[INSTRUCTIONS TO FOLLOW]: Every entry must be given again exactly.

Segment Start: INPUT DATA

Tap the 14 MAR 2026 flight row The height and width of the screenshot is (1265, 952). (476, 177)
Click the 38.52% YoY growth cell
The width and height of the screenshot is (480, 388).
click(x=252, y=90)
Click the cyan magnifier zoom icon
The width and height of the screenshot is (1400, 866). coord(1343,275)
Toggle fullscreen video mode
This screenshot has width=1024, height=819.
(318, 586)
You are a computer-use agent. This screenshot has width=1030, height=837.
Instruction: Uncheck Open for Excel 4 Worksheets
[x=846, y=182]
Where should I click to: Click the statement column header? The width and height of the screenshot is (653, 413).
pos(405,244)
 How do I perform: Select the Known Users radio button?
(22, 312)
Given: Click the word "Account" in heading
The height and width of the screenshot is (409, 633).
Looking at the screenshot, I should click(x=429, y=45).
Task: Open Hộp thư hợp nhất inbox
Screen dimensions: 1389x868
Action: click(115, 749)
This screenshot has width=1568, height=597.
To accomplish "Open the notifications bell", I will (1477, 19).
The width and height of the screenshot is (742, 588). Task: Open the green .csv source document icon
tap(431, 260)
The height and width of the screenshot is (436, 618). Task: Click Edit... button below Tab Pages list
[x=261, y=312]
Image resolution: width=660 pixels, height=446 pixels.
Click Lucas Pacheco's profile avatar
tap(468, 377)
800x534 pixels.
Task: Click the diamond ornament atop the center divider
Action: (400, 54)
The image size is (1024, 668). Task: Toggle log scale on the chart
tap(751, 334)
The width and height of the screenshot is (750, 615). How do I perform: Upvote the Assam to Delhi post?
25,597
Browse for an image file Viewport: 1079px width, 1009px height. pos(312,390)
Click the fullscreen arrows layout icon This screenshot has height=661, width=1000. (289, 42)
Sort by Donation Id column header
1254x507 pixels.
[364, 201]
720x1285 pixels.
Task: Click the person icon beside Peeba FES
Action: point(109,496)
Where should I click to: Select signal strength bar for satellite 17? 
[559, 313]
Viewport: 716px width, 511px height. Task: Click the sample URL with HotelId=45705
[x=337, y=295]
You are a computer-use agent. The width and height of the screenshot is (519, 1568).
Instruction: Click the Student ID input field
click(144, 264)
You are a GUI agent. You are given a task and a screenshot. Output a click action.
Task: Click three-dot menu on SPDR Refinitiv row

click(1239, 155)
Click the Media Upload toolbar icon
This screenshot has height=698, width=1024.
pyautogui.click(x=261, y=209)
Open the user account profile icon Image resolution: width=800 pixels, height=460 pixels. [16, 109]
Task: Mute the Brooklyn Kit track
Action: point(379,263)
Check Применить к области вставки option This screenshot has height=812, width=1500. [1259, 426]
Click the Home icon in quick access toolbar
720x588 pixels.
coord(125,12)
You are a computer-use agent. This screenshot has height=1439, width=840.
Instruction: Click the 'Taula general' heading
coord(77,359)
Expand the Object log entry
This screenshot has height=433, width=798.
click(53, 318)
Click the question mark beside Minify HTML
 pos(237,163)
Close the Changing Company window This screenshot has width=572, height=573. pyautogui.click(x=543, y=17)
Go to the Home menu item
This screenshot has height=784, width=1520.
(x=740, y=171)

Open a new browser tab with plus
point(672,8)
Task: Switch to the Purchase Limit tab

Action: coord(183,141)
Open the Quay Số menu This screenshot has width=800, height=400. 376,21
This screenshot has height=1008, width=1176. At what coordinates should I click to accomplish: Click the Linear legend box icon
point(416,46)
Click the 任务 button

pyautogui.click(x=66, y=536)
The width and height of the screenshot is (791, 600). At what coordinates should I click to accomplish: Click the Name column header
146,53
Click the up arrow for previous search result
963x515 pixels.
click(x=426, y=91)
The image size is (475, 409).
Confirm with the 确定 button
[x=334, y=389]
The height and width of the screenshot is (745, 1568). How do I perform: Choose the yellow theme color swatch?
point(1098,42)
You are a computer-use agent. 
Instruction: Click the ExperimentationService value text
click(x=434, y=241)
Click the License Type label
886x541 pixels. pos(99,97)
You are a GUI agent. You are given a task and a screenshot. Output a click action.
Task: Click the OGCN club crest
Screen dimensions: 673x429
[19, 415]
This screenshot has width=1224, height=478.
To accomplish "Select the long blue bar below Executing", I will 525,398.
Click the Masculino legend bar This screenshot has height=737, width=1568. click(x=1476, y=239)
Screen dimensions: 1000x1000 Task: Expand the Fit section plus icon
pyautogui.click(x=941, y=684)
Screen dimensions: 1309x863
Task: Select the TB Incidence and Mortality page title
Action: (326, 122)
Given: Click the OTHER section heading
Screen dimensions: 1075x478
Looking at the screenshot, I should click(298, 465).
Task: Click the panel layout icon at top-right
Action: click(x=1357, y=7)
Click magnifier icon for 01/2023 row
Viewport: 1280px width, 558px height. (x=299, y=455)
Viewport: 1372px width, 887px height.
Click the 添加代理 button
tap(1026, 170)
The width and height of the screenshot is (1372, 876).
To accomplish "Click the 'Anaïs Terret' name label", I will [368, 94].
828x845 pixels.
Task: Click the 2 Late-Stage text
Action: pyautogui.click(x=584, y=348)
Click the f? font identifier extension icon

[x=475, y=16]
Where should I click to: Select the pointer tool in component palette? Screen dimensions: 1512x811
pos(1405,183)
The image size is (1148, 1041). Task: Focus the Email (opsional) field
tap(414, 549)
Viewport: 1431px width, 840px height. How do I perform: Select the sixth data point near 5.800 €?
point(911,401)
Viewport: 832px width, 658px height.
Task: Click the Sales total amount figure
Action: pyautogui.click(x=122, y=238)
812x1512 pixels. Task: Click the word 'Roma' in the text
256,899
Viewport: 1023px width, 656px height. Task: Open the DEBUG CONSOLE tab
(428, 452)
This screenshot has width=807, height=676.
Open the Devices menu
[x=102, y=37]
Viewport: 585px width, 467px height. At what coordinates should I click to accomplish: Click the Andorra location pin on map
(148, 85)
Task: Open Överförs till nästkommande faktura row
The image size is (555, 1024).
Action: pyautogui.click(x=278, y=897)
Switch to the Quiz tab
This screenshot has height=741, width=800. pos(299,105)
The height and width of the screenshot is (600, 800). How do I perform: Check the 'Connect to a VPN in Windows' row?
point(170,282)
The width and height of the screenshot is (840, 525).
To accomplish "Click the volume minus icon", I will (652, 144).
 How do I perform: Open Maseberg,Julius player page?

Segment End: INPUT DATA

[YOUR RESPONSE]:
Tap the 14 MAR 2026 flight row The height and width of the screenshot is (1265, 952). (476, 177)
Click the 38.52% YoY growth cell
The width and height of the screenshot is (480, 388).
click(x=252, y=90)
Click the cyan magnifier zoom icon
The width and height of the screenshot is (1400, 866). coord(1343,275)
Toggle fullscreen video mode
This screenshot has width=1024, height=819.
(318, 586)
You are a computer-use agent. This screenshot has width=1030, height=837.
Instruction: Uncheck Open for Excel 4 Worksheets
[x=846, y=182]
Where should I click to: Click the statement column header? The width and height of the screenshot is (653, 413).
pos(405,244)
 How do I perform: Select the Known Users radio button?
(22, 312)
Given: Click the word "Account" in heading
The height and width of the screenshot is (409, 633).
Looking at the screenshot, I should click(x=429, y=45).
Task: Open Hộp thư hợp nhất inbox
Screen dimensions: 1389x868
Action: click(115, 749)
This screenshot has width=1568, height=597.
To accomplish "Open the notifications bell", I will (1477, 19).
The width and height of the screenshot is (742, 588). Task: Open the green .csv source document icon
tap(431, 260)
The height and width of the screenshot is (436, 618). Task: Click Edit... button below Tab Pages list
[x=261, y=312]
Image resolution: width=660 pixels, height=446 pixels.
Click Lucas Pacheco's profile avatar
tap(468, 377)
800x534 pixels.
Task: Click the diamond ornament atop the center divider
Action: (400, 54)
The image size is (1024, 668). Task: Toggle log scale on the chart
tap(751, 334)
The width and height of the screenshot is (750, 615). How do I perform: Upvote the Assam to Delhi post?
25,597
Browse for an image file Viewport: 1079px width, 1009px height. pos(312,390)
Click the fullscreen arrows layout icon This screenshot has height=661, width=1000. (289, 42)
Sort by Donation Id column header
1254x507 pixels.
[364, 201]
720x1285 pixels.
Task: Click the person icon beside Peeba FES
Action: point(109,496)
Where should I click to: Select signal strength bar for satellite 17? 
[559, 313]
Viewport: 716px width, 511px height. Task: Click the sample URL with HotelId=45705
[x=337, y=295]
You are a computer-use agent. The width and height of the screenshot is (519, 1568).
Instruction: Click the Student ID input field
click(144, 264)
You are a GUI agent. You are given a task and a screenshot. Output a click action.
Task: Click three-dot menu on SPDR Refinitiv row

click(1239, 155)
Click the Media Upload toolbar icon
This screenshot has height=698, width=1024.
pyautogui.click(x=261, y=209)
Open the user account profile icon Image resolution: width=800 pixels, height=460 pixels. [16, 109]
Task: Mute the Brooklyn Kit track
Action: point(379,263)
Check Применить к области вставки option This screenshot has height=812, width=1500. [1259, 426]
Click the Home icon in quick access toolbar
720x588 pixels.
coord(125,12)
You are a computer-use agent. This screenshot has height=1439, width=840.
Instruction: Click the 'Taula general' heading
coord(77,359)
Expand the Object log entry
This screenshot has height=433, width=798.
click(53, 318)
Click the question mark beside Minify HTML
 pos(237,163)
Close the Changing Company window This screenshot has width=572, height=573. pyautogui.click(x=543, y=17)
Go to the Home menu item
This screenshot has height=784, width=1520.
(x=740, y=171)

Open a new browser tab with plus
point(672,8)
Task: Switch to the Purchase Limit tab

Action: coord(183,141)
Open the Quay Số menu This screenshot has width=800, height=400. 376,21
This screenshot has height=1008, width=1176. At what coordinates should I click to accomplish: Click the Linear legend box icon
point(416,46)
Click the 任务 button

pyautogui.click(x=66, y=536)
The width and height of the screenshot is (791, 600). At what coordinates should I click to accomplish: Click the Name column header
146,53
Click the up arrow for previous search result
963x515 pixels.
click(x=426, y=91)
The image size is (475, 409).
Confirm with the 确定 button
[x=334, y=389]
The height and width of the screenshot is (745, 1568). How do I perform: Choose the yellow theme color swatch?
point(1098,42)
You are a computer-use agent. 
Instruction: Click the ExperimentationService value text
click(x=434, y=241)
Click the License Type label
886x541 pixels. pos(99,97)
You are a GUI agent. You are given a task and a screenshot. Output a click action.
Task: Click the OGCN club crest
Screen dimensions: 673x429
[19, 415]
This screenshot has width=1224, height=478.
To accomplish "Select the long blue bar below Executing", I will 525,398.
Click the Masculino legend bar This screenshot has height=737, width=1568. click(x=1476, y=239)
Screen dimensions: 1000x1000 Task: Expand the Fit section plus icon
pyautogui.click(x=941, y=684)
Screen dimensions: 1309x863
Task: Select the TB Incidence and Mortality page title
Action: (326, 122)
Given: Click the OTHER section heading
Screen dimensions: 1075x478
Looking at the screenshot, I should click(298, 465).
Task: Click the panel layout icon at top-right
Action: click(x=1357, y=7)
Click magnifier icon for 01/2023 row
Viewport: 1280px width, 558px height. (x=299, y=455)
Viewport: 1372px width, 887px height.
Click the 添加代理 button
tap(1026, 170)
The width and height of the screenshot is (1372, 876).
To accomplish "Click the 'Anaïs Terret' name label", I will [368, 94].
828x845 pixels.
Task: Click the 2 Late-Stage text
Action: pyautogui.click(x=584, y=348)
Click the f? font identifier extension icon

[x=475, y=16]
Where should I click to: Select the pointer tool in component palette? Screen dimensions: 1512x811
pos(1405,183)
The image size is (1148, 1041). Task: Focus the Email (opsional) field
tap(414, 549)
Viewport: 1431px width, 840px height. How do I perform: Select the sixth data point near 5.800 €?
point(911,401)
Viewport: 832px width, 658px height.
Task: Click the Sales total amount figure
Action: pyautogui.click(x=122, y=238)
812x1512 pixels. Task: Click the word 'Roma' in the text
256,899
Viewport: 1023px width, 656px height. Task: Open the DEBUG CONSOLE tab
(428, 452)
This screenshot has width=807, height=676.
Open the Devices menu
[x=102, y=37]
Viewport: 585px width, 467px height. At what coordinates should I click to accomplish: Click the Andorra location pin on map
(148, 85)
Task: Open Överförs till nästkommande faktura row
The image size is (555, 1024).
Action: pyautogui.click(x=278, y=897)
Switch to the Quiz tab
This screenshot has height=741, width=800. pos(299,105)
The height and width of the screenshot is (600, 800). How do I perform: Check the 'Connect to a VPN in Windows' row?
point(170,282)
The width and height of the screenshot is (840, 525).
To accomplish "Click the volume minus icon", I will (652, 144).
 How do I perform: Open Maseberg,Julius player page?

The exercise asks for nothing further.